▶ EXERCISE REQUIREMENTS:
Rewrite as a numbered list only the part of the data below that runs from the line containing "Where should I" down to the line containing "coord(194,295)", both included, and leave out any blank lines.

::: RECORDS FOR THE EXERCISE

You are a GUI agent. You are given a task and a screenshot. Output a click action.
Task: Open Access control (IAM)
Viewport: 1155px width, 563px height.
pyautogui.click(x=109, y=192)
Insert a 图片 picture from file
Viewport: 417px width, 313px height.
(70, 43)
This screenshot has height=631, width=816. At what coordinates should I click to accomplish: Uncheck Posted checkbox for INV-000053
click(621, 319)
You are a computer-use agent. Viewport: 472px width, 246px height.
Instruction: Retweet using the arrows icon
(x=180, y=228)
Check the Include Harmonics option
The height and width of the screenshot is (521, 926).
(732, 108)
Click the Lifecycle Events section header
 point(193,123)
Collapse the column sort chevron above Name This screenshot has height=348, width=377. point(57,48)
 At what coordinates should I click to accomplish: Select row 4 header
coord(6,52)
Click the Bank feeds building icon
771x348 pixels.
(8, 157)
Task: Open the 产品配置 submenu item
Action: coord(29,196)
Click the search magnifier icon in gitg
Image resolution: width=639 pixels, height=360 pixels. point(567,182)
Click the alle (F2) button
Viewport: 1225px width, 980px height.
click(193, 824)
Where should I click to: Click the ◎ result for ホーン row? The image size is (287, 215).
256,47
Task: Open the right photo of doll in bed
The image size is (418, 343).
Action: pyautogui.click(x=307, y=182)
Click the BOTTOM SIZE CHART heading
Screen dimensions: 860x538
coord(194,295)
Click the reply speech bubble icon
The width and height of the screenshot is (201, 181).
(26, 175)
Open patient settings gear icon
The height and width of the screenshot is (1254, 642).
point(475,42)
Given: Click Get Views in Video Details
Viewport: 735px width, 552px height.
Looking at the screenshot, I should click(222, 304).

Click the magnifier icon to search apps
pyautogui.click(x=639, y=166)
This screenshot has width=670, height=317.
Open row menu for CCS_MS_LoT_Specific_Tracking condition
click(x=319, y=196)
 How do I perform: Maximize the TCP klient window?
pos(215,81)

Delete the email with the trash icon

::::::

▶ EXERCISE RESULT:
1. Where should I click to: Click the ◎ result for ホーン row? The image size is (287, 215).
2. 256,47
3. Task: Open the right photo of doll in bed
4. The image size is (418, 343).
5. Action: pyautogui.click(x=307, y=182)
6. Click the BOTTOM SIZE CHART heading
7. Screen dimensions: 860x538
8. coord(194,295)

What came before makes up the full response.